__EXERCISE OBJECTIVE__. Rewrite the part of the article on India's economy and bank credit that begins at the words "Negative interest rates" and stops after "are his own.", changing "daunting" to "formidable".

__DOCUMENT SECTION__.

    India’s Domestic Economy

    It is better poised to record steady growth so far. The conditions of the economy are well summed up by RBI — “In an ocean of high turbulence and uncertainty, the Indian economy is an island of macroeconomic and financial stability”. But with intense global connectedness, dependence on imports and outflows of foreign portfolio investors (FPIs), how long the domestic economy can shield itself from the onslaught of external sector risks is to be watched.

    Looking at the resilience and recovery of key sectors, RBI maintained the GDP outlook for financial year (FY) 23 intact at 7.2 per cent but it revised the inflation projections upwards to 6.7 per cent, considering crude prices might stay in the range of $105 per barrel.

    The RBI is committed to tame inflation back to the 5 per cent range by early FY24, on way to its midpoint — 4 per cent.

    The Purchasing Managers Index (PMI) manufacturing rose to an eight-month high in July. PMI services indicated continued expansion in July, although it fell in June. The farm sector is expected to do better with near normal monsoon.

    Though RBI is staying away from its accommodative stance, it still continues to maintain a tenuous balance between inflation control and growth. That is the reason that the RBI is candid in its assurance to market players about ensuring adequate liquidity with well-balanced interplay of variable rate repo (VRR) and variable rate reverse repo (VRRR) operations as and when warranted.

    Bank Credit Growth

    One observation that is oft-repeated is that banks cannot depend on RBI funds to manage resurgence of demand for credit. Bank credit growth has accelerated to 14 per cent (year on year) as on 13 July 2022 from 5.4 per cent a year ago while deposit growth is still languishing at 8.4 per cent.

    The incremental credit to deposit (CD) ratio increased from 77.2 per cent in March 2022 to 246.8 per cent as of 17 June 2022 signifying pressure on liquidity of banks. With credit growth surpassing deposit growth by wider margin, it calls for more innovative asset liability management (ALM) strategies. Banks will have to augment deposit growth and get reconnected with customers. The weakened link between depositors and banks found during Covid times have to be rejuvenated to bring back deposit growth.

    The culture of contactless banking might have brought a divide in bank-customer relationships that need to be reinvented. At the same time, banks have strengthened their ties with borrowers during the pandemic by either providing assistance in restructuring loans or granting temporary loans to revive their activities. The improved ties have visibly helped in better asset quality management.

    In the midst of rising interest rates, banks increase deposit rates slower than lending rates to maintain revenue equilibrium but with deposit growth coming to the centre stage of banking operations, they need to relook at their pricing strategy. According to SBI Research, the weighted average lending rate on outstanding and fresh rupee loans has gone up by 19 and 31 basis points from March 2022.

    On the other hand, the weighted average domestic term deposit has moved up by only 10 basis points during the same time. With cost of near term, even overnight money going up due to rising repo rates, it is better to front load deposit rates to ensure a sustained inflow instead of depending on borrowings to fund their commitments.

    Negative interest rates on bank deposits were a limiting factor in augmenting deposit growth. The deposit growth strategies have to be fine tuned to tap resource growth. With rising cost of living, the potentiality to save might be shrinking but with specific efforts banks have to attract deposit resources to meet the rising demand for credit which, in turn, can hasten the revival of the economy.

    Amid the rising rates, banks will have a daunting task in augmenting enough resources to fund growth — a task they need to undertake aggressively in the larger interest of the economy.

    The author is Adjunct Professor, Institute of Insurance and Risk Management – Hyderabad. The views are his own.

__LISTED RECORDS__.
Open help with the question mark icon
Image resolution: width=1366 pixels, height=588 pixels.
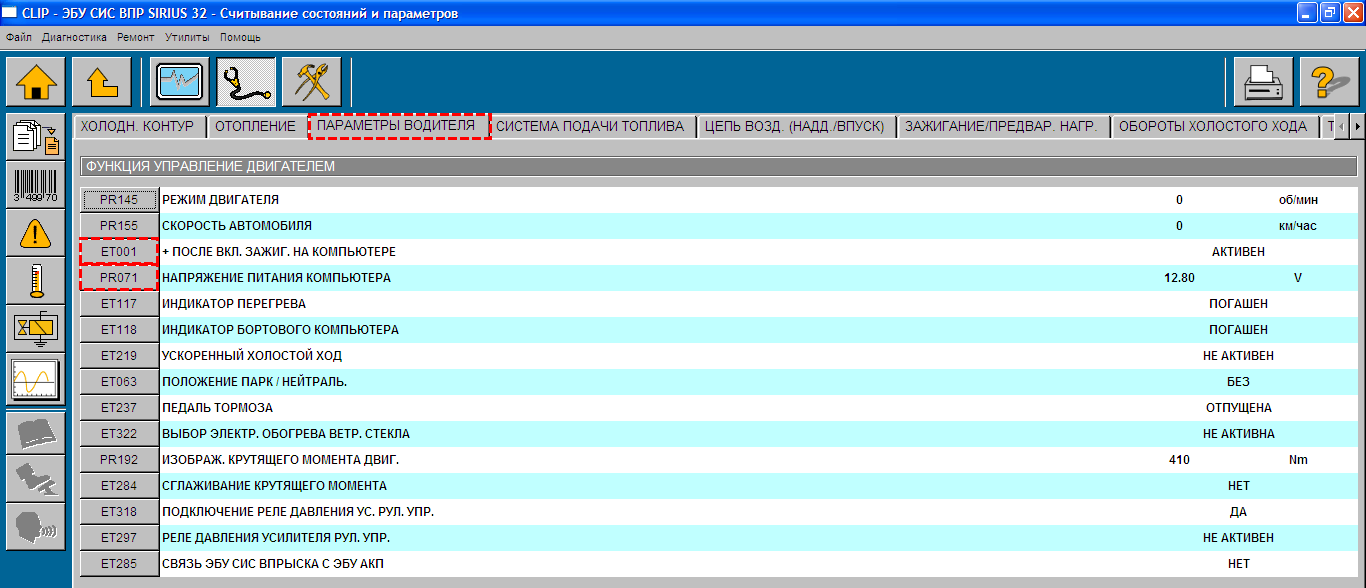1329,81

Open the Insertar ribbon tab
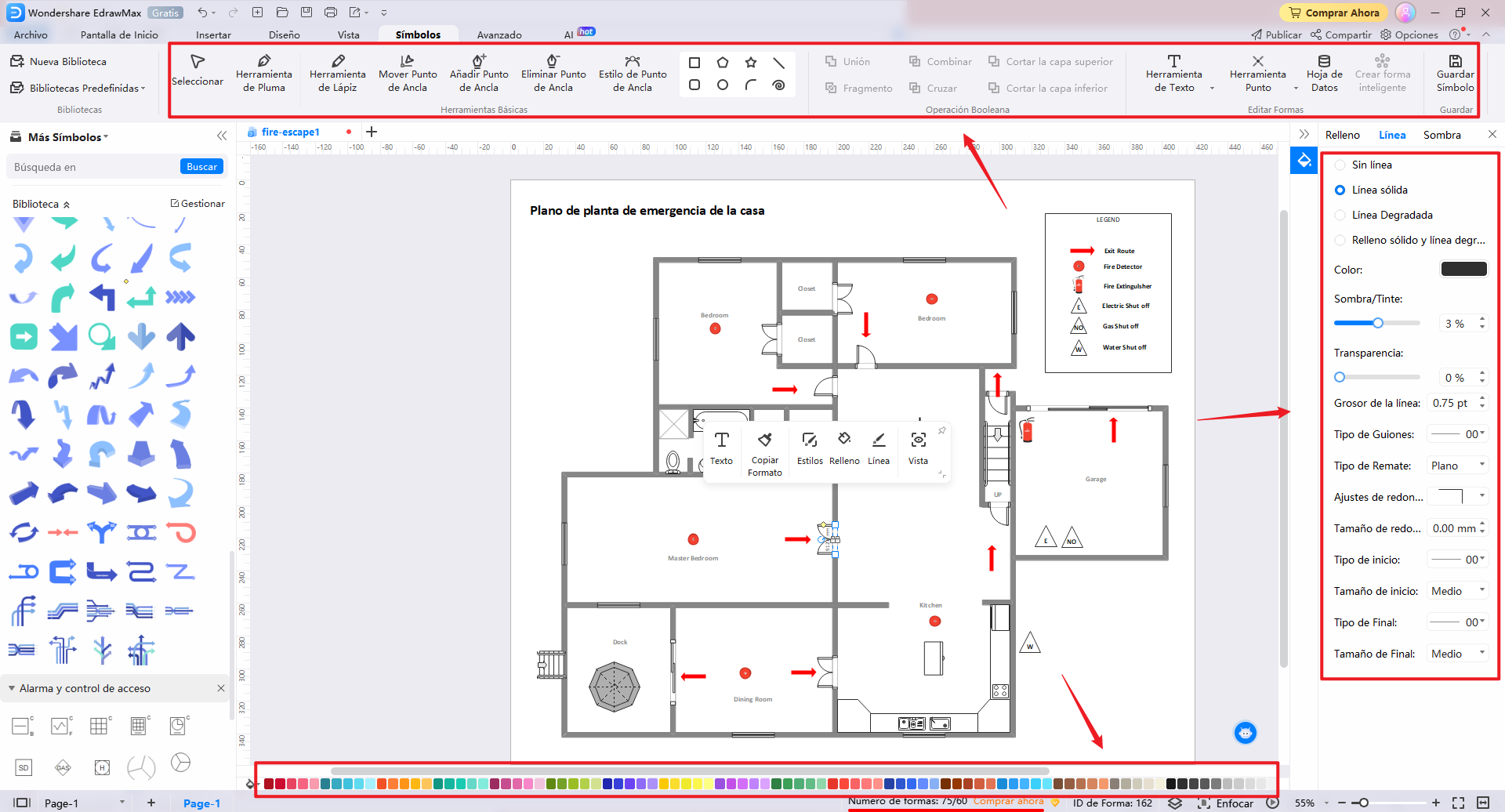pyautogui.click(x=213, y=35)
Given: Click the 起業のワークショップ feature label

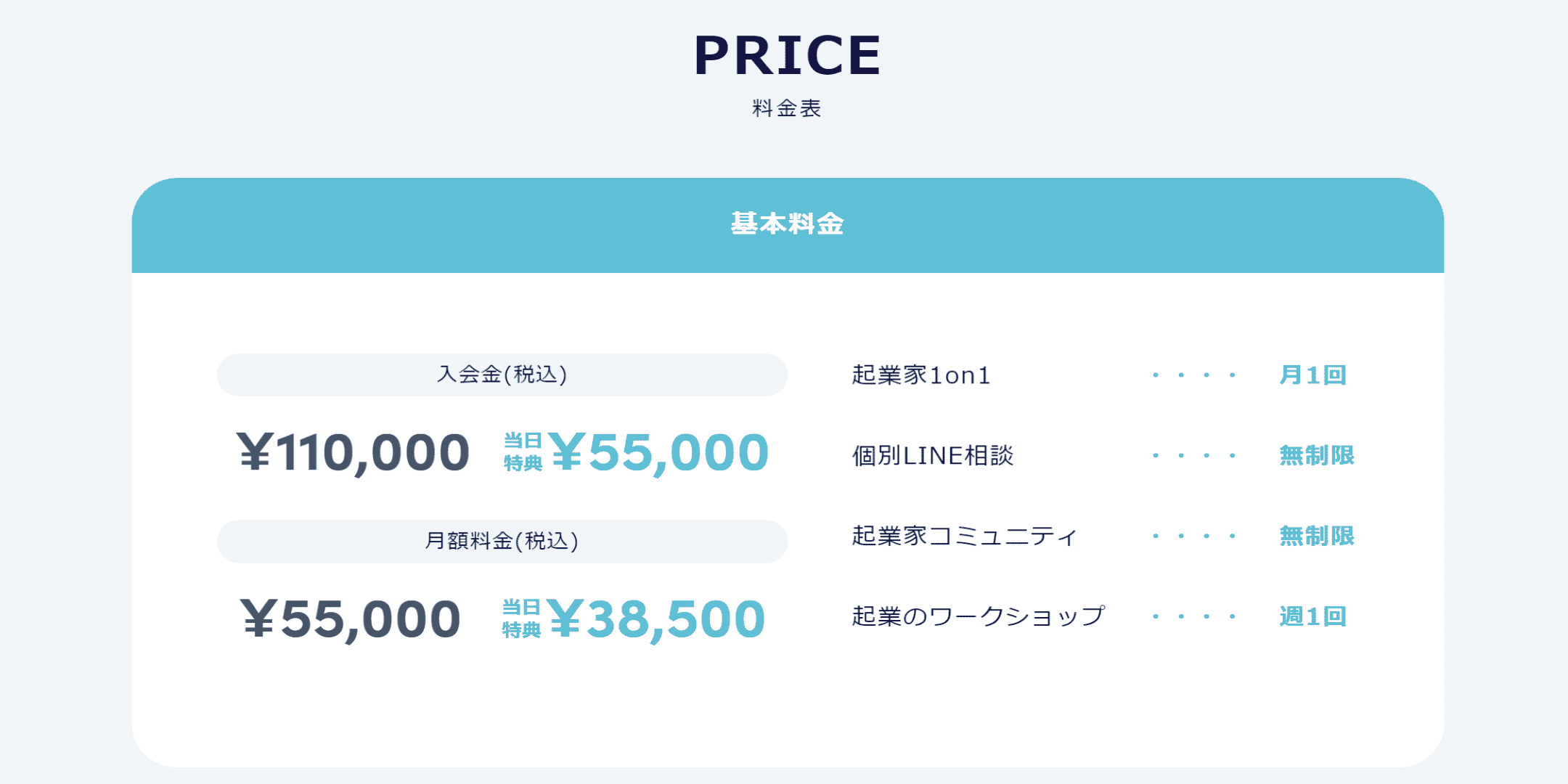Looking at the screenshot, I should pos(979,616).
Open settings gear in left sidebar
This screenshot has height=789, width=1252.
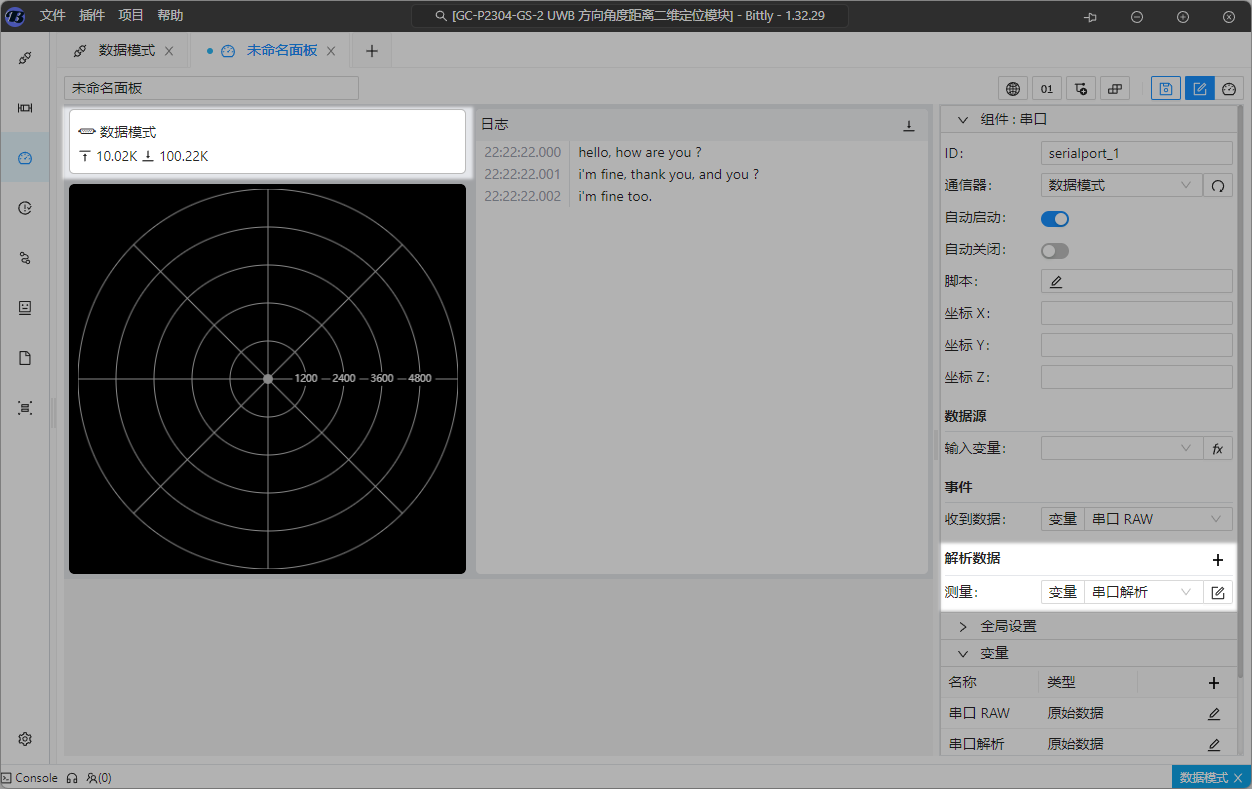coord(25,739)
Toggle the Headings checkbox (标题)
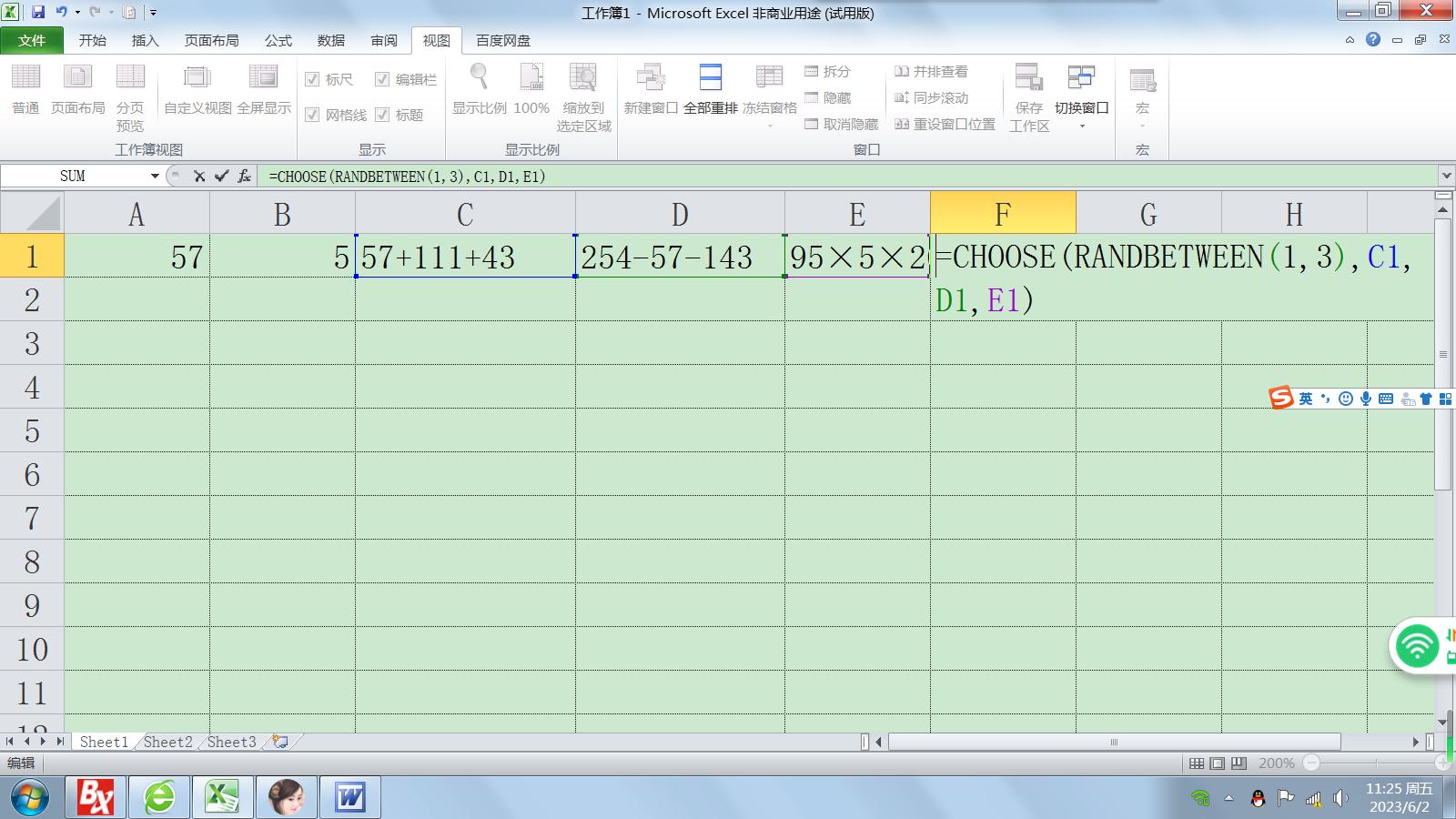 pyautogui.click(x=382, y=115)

__WRITTEN SOLUTION__.
Negative interest rates on bank deposits were a limiting factor in augmenting deposit growth. The deposit growth strategies have to be fine tuned to tap resource growth. With rising cost of living, the potentiality to save might be shrinking but with specific efforts banks have to attract deposit resources to meet the rising demand for credit which, in turn, can hasten the revival of the economy.

    Amid the rising rates, banks will have a formidable task in augmenting enough resources to fund growth — a task they need to undertake aggressively in the larger interest of the economy.

    The author is Adjunct Professor, Institute of Insurance and Risk Management – Hyderabad. The views are his own.